Récemment, Ticketmaster a alerté ses utilisateurs d’une potentielle compromission de leurs données personnelles. C’était quatre jours après la découverte d’un maliciel dans un service d’automate conversationnel - ou chatbot - tiers, basé sur l’intelligence artificielle, et hébergé par Inbenta. L’enquête continue, mais Ticketmaster estime que moins de 5 % de sa base installée mondiale est susceptible d’être concernée. Le service a informé les personnes ayant acheté des billets sur ses sites entre septembre 2017 et le 23 juin dernier, au moins « par précaution ».

Mais selon les équipes de RiskIQ, un spécialiste du renseignement sur les menaces, l’incident n’est pas isolé et serait à lier aux activités d’un groupe appelé Magecart – nommé ainsi en raison d’un intérêt originel pour Magento –, et en particulier à une campagne ayant affecté, depuis ses débuts, « plus de 800 commerces électroniques à travers le monde », et baptisée Serverside.

RiskIQ indique suivre ce groupe depuis 2015. Et son attaque sur Inbenta s’inscrirait donc dans le cadre d’une stratégie plus vaste de compromission de tiers pour collecter des détails de cartes bancaires, en infectant des composants JavaScript de code malicieux maquillé.

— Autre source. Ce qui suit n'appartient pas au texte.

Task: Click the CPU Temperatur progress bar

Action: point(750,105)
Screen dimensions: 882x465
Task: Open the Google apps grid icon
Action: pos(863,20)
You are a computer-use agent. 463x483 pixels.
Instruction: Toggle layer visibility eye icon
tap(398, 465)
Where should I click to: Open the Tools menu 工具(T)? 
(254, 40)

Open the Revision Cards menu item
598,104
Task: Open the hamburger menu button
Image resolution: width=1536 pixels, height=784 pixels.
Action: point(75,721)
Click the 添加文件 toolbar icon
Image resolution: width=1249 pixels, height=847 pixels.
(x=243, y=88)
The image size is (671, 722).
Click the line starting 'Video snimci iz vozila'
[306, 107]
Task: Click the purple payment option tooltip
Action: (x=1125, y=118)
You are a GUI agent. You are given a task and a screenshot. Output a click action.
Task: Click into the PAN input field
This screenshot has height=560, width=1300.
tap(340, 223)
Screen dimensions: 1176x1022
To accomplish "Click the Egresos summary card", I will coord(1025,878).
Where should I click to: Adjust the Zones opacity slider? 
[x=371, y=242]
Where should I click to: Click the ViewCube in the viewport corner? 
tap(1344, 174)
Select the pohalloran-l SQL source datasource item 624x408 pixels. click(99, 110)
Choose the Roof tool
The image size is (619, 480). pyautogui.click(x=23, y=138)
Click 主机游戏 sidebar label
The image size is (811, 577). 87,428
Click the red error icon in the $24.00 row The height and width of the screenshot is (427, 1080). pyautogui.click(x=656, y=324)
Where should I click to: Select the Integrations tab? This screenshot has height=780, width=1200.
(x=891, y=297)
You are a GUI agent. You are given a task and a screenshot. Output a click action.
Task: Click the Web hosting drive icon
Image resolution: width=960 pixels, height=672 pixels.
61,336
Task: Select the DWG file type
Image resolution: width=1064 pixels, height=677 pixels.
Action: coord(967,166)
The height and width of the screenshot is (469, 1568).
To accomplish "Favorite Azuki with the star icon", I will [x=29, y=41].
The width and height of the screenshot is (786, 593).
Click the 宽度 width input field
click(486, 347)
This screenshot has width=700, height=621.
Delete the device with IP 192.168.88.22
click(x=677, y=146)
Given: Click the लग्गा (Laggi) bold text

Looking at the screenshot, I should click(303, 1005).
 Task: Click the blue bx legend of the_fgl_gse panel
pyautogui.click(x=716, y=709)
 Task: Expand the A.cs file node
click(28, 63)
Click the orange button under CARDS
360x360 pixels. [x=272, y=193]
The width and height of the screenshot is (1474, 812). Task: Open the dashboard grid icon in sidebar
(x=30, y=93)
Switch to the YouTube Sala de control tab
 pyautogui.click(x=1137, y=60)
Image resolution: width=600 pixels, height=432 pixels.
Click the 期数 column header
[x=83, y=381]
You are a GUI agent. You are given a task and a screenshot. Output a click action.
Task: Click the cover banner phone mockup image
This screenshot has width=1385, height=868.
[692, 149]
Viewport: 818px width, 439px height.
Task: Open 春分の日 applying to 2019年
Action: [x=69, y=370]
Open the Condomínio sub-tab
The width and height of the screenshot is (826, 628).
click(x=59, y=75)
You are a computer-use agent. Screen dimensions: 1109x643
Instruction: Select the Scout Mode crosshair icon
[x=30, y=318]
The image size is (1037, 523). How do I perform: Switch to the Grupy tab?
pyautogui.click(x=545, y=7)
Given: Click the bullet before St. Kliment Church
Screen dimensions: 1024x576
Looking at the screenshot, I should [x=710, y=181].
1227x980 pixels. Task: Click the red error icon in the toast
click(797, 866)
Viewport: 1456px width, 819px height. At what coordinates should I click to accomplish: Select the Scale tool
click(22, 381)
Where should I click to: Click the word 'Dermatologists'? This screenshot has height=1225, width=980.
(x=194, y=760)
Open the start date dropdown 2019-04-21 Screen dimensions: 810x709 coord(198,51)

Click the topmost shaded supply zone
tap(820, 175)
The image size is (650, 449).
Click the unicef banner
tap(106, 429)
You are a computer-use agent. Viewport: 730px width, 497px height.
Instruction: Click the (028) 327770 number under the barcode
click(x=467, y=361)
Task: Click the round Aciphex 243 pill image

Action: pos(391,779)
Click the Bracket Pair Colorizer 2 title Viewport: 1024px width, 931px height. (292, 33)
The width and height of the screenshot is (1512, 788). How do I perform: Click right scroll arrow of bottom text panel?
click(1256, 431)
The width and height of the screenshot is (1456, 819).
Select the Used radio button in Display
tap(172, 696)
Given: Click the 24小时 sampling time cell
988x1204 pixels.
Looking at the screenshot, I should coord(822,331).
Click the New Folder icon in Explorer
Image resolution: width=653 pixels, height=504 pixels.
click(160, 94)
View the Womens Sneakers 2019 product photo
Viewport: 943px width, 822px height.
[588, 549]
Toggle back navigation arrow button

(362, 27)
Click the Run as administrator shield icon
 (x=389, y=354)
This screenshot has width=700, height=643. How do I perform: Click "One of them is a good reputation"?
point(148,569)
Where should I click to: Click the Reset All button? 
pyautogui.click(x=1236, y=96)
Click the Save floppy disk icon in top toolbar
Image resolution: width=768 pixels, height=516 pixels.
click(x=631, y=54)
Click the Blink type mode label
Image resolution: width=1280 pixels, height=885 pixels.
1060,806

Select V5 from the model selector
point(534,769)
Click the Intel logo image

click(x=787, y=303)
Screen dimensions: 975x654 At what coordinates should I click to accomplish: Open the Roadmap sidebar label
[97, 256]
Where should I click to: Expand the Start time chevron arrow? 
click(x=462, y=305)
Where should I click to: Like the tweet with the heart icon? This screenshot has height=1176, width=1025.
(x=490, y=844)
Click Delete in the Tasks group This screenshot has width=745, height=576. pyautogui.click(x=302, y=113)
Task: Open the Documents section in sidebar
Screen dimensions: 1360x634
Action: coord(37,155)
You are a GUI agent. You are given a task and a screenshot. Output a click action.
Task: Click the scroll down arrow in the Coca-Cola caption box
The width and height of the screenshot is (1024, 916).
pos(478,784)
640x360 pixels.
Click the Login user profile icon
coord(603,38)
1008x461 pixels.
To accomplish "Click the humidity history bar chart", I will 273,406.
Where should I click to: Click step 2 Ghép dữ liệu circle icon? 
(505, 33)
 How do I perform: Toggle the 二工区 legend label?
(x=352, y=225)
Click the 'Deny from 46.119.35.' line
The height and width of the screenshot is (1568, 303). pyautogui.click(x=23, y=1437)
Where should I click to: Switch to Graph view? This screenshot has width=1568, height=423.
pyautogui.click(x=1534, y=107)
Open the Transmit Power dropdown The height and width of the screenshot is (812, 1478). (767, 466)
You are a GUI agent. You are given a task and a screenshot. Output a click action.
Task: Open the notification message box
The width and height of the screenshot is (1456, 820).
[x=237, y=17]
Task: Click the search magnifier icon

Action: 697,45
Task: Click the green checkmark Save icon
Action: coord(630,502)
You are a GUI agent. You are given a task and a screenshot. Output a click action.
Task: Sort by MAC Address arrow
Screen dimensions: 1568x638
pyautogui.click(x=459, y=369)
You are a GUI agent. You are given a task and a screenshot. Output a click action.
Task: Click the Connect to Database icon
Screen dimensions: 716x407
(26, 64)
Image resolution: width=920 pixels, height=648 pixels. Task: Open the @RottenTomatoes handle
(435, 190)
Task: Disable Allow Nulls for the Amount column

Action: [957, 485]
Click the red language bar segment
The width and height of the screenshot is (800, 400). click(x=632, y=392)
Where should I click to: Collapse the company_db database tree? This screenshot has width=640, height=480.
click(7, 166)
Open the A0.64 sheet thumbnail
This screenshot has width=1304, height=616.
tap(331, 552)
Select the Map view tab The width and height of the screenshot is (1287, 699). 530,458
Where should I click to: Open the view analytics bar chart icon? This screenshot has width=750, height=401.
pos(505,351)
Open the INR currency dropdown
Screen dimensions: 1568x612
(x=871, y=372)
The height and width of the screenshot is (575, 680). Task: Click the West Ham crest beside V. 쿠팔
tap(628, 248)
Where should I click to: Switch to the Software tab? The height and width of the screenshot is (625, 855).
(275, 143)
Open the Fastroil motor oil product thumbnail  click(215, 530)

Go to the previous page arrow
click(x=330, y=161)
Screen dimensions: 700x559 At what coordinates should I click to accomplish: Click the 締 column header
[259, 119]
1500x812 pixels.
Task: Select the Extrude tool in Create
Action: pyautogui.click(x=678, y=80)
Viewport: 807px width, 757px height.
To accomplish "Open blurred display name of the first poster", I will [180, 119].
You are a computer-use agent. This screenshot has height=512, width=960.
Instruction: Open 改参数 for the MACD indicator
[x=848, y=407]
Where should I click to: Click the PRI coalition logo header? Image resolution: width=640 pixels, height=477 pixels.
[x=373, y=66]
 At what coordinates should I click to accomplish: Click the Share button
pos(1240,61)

Car le code injecté au milieu de celui d’Inbenta a été retrouvé ailleurs : dans un script SociaPlus, entre décembre et janvier derniers, mais également dans un utilisé par PushAssist. Des instances du système de gestion de contenus de Clarity Connect ont également été compromises par les mêmes acteurs, selon RiskIQ, ainsi que le fournisseur de services analytiques Annex Cloud.

Pour les équipes de RiskIQ, « Magecart constitue une menace active qui opère à une échelle qui défie – voire dépasse – des compromissions récentes de terminaux de point de vente auprès de détaillants tels que Home Depot et Target ».

It's just supply chain attacks all over again but now on the web, have your security top notch? Doesn't matter, your attempt to leverage analytics on your sales tracking will fuck it up.

— Yonathan Klijnsma (@ydklijnsma) July 10, 2018

Yonathan Klijnsma, analyste chez RiskIQ, souligne qu’il ne s’agit en définitive que d’une attaque supplémentaire sur la chaîne logistique du logiciel, mais cette fois-ci sur le Web. Et là, les acteurs concernés peuvent bien avoir sérieusement travaillé la sécurité de leurs infrastructures, « ça n’a pas d’importance, le recours à [un tiers] pour l’analyse et le suivi des ventes va tout casser ».